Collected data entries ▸

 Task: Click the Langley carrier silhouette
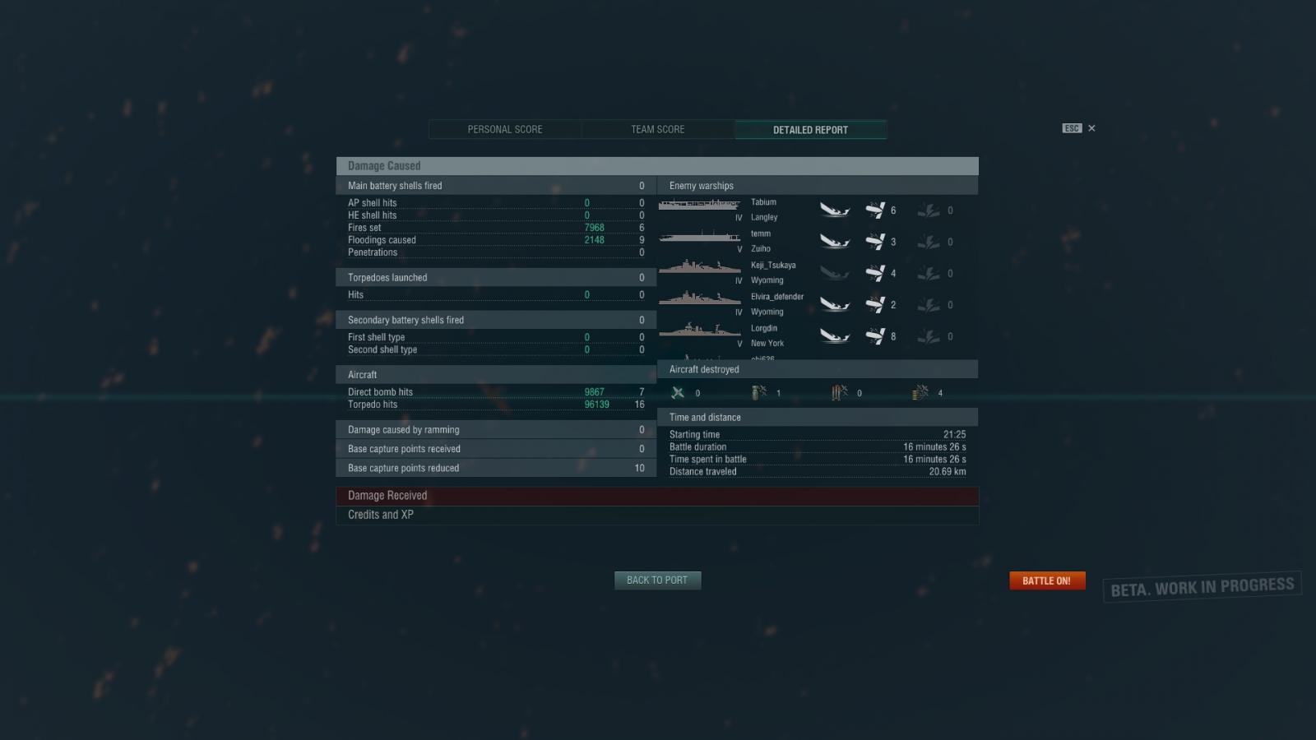click(x=700, y=205)
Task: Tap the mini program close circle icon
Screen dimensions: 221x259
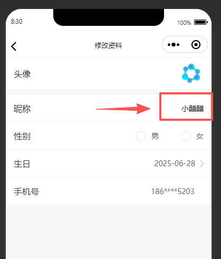Action: click(x=196, y=45)
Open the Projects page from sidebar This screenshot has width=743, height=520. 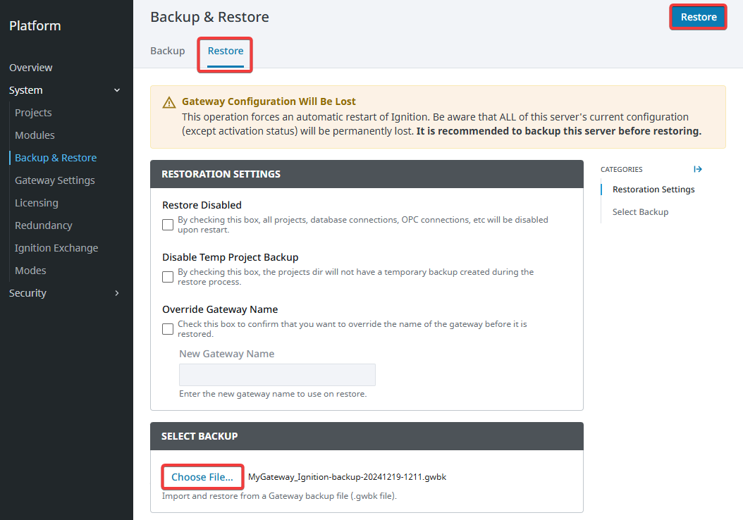pos(32,112)
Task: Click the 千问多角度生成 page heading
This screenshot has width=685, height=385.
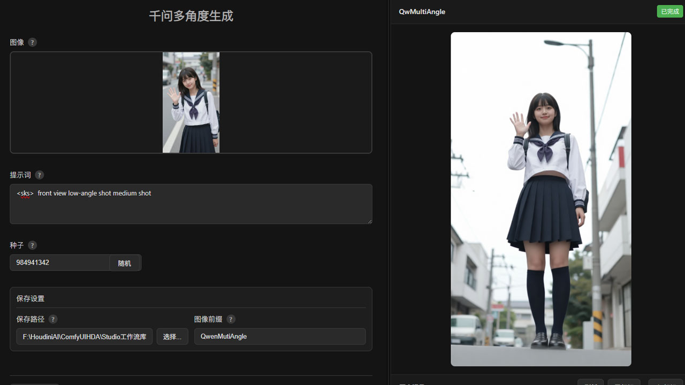Action: [x=191, y=16]
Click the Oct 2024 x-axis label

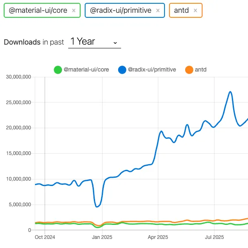[x=45, y=237]
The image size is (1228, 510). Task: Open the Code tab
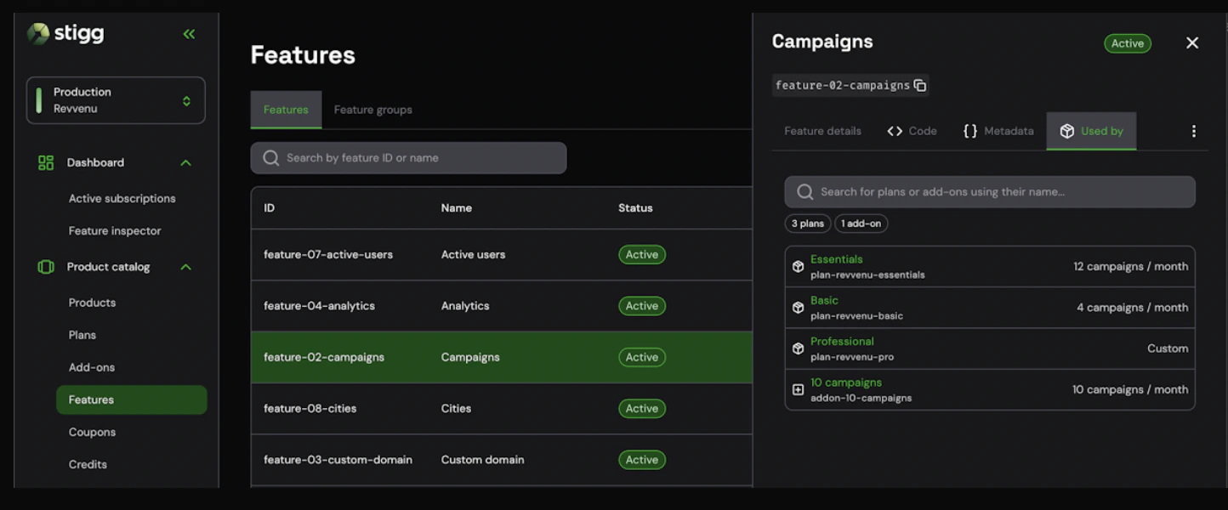point(912,131)
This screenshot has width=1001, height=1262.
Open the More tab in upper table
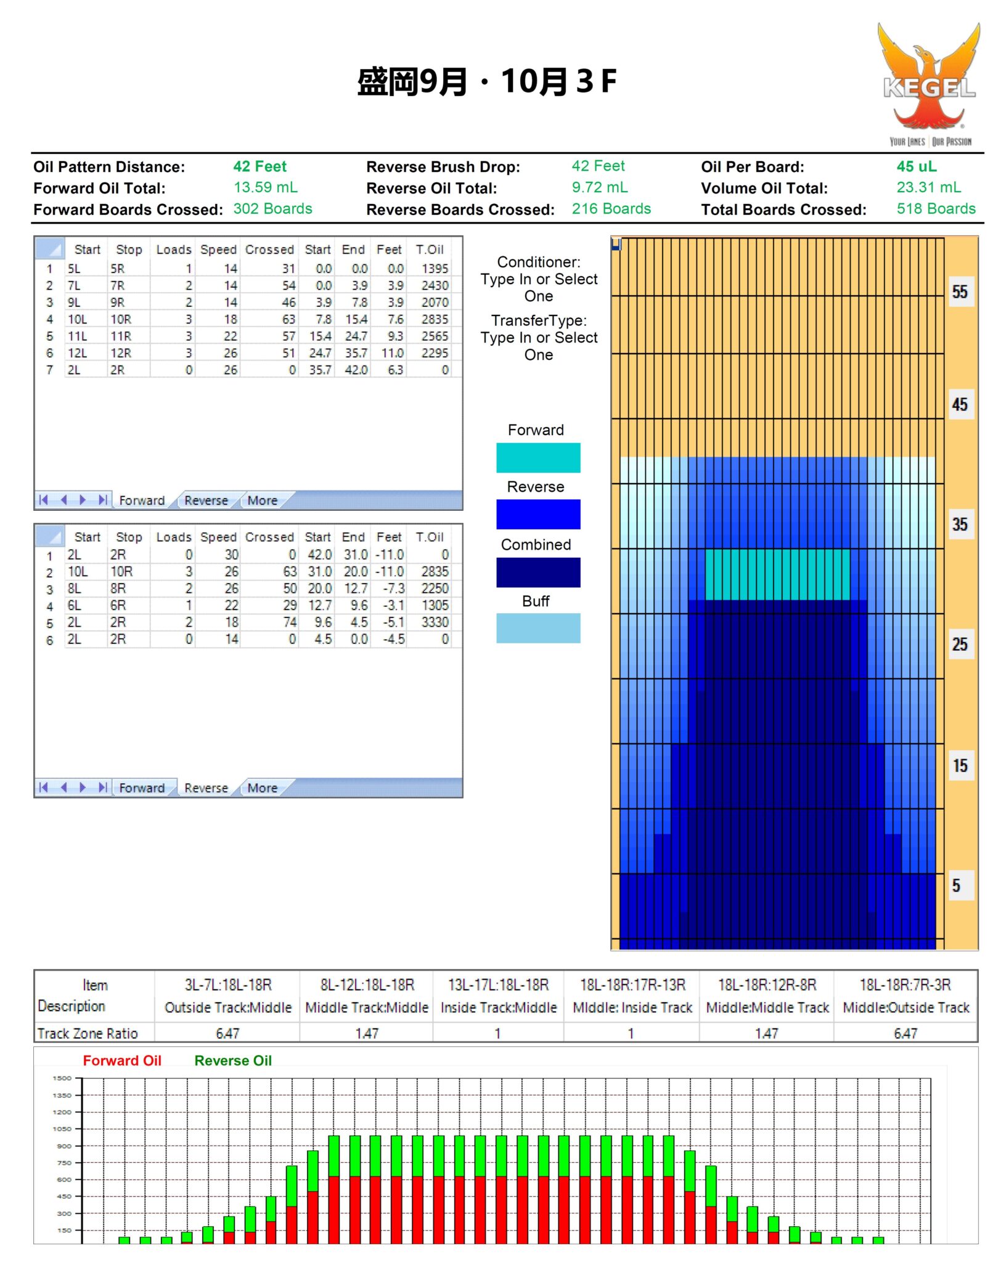pos(262,500)
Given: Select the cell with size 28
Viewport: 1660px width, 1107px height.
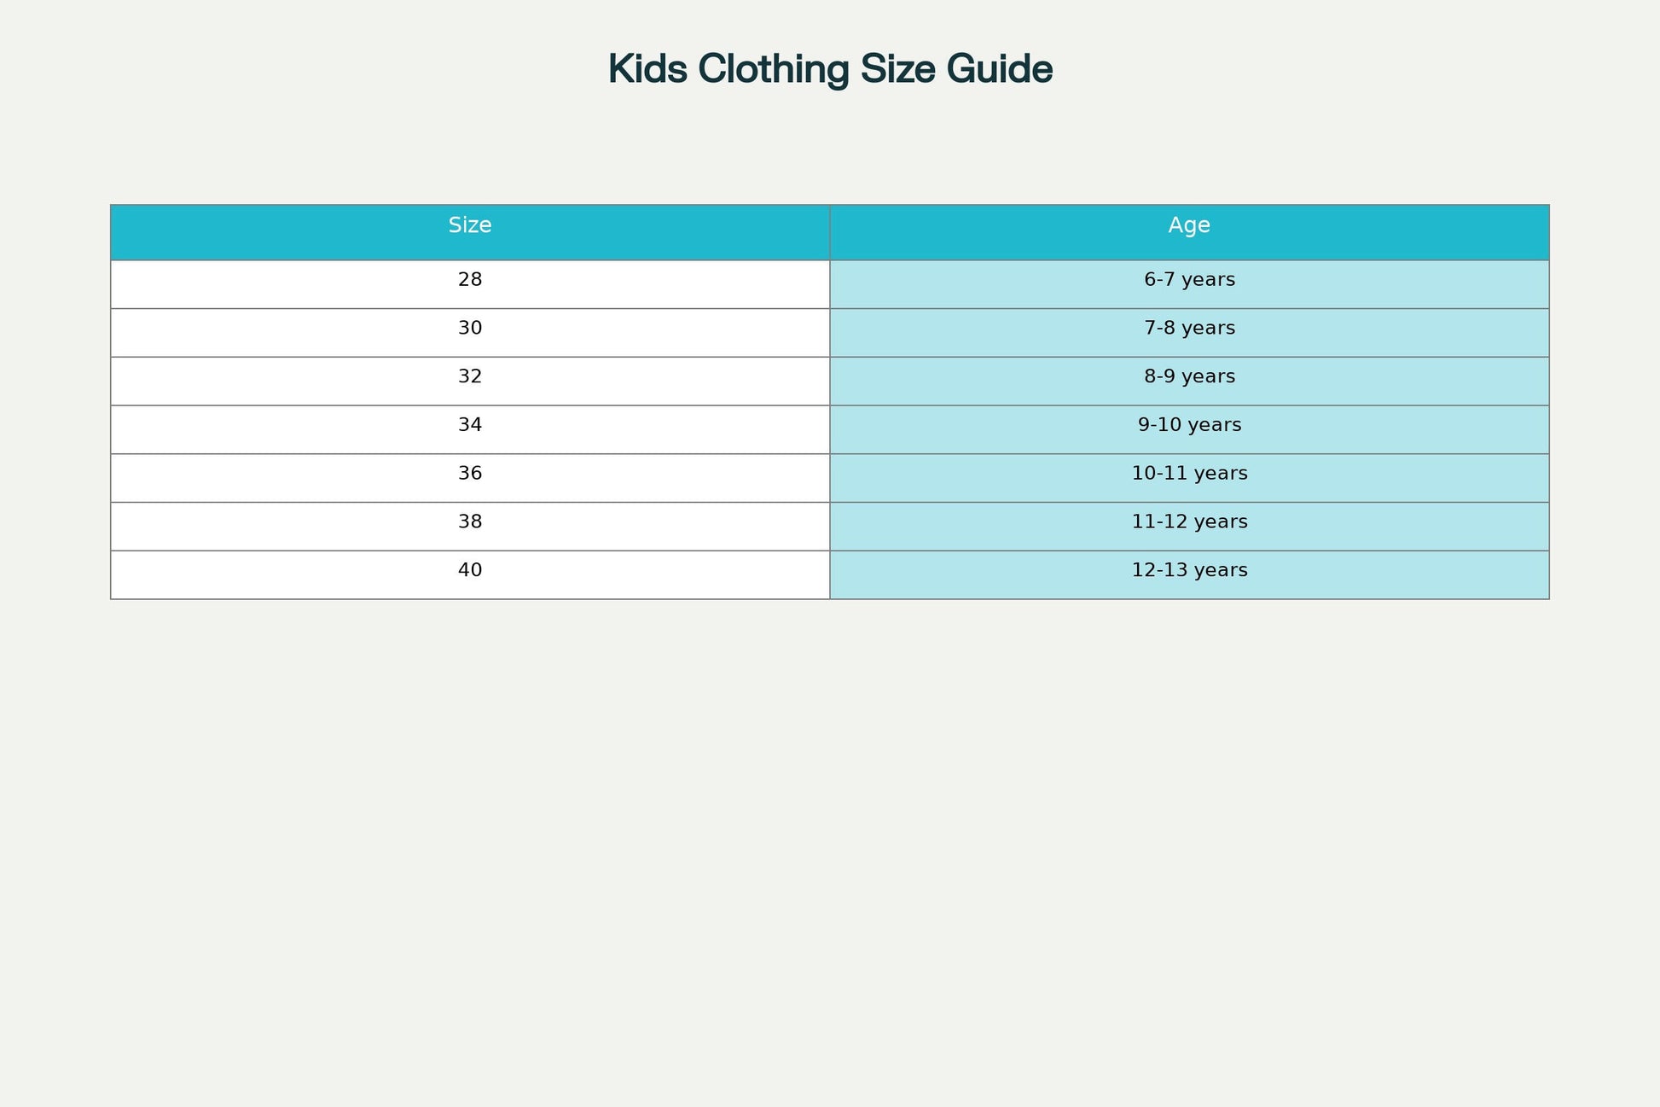Looking at the screenshot, I should click(470, 280).
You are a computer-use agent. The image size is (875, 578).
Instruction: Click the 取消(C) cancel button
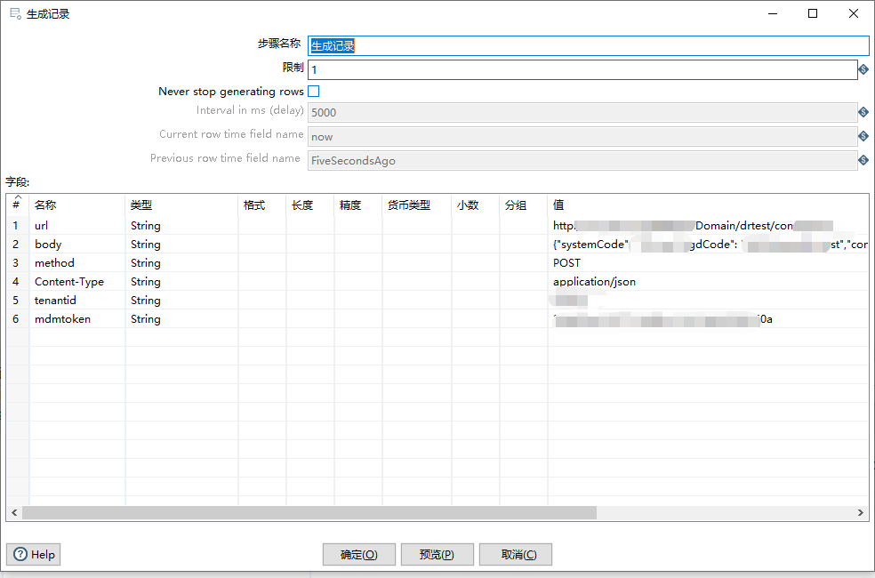point(515,554)
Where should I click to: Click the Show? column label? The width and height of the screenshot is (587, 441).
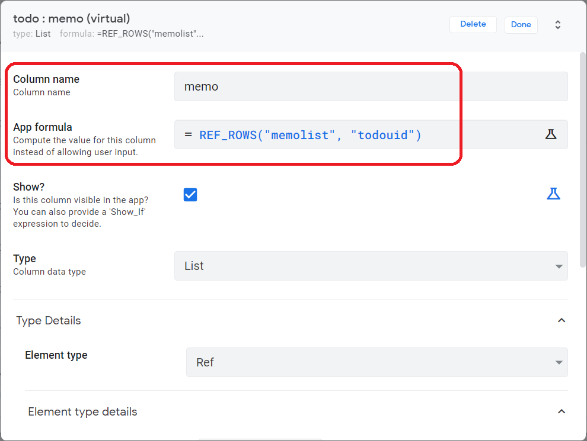click(29, 186)
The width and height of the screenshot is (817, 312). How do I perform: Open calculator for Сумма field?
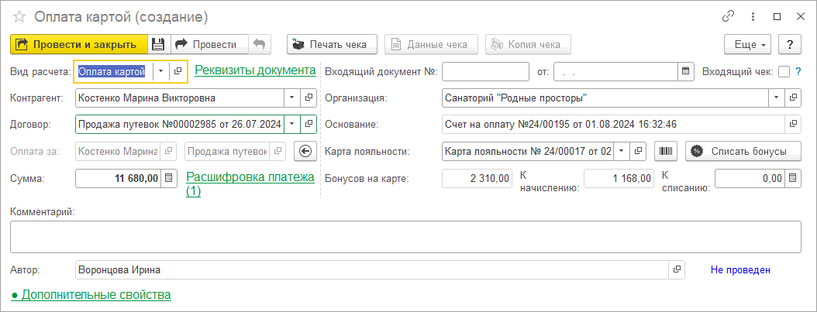(x=171, y=178)
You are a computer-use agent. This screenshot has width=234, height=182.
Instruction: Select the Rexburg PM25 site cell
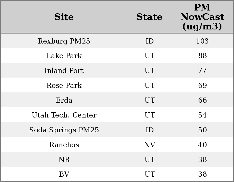coord(64,41)
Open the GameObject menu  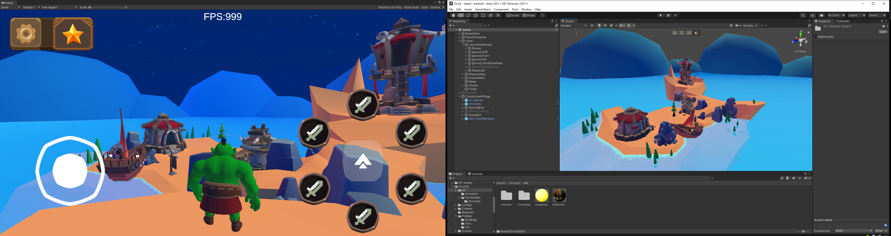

Problem to work on ▸ Quote the data above exactly from the line with "You are a computer-use agent. The" to the line with "You are a computer-use agent. This", both ends counted, and nothing else. Pictures don't go in.

Answer box ▸
You are a computer-use agent. The image size is (875, 578).
Instruction: Click the 取消(C) cancel button
point(515,554)
Where should I click to: Click the Show? column label? The width and height of the screenshot is (587, 441).
click(29, 186)
The width and height of the screenshot is (817, 312). How do I perform: Open calculator for Сумма field?
(x=171, y=178)
You are a computer-use agent. This screenshot has width=234, height=182.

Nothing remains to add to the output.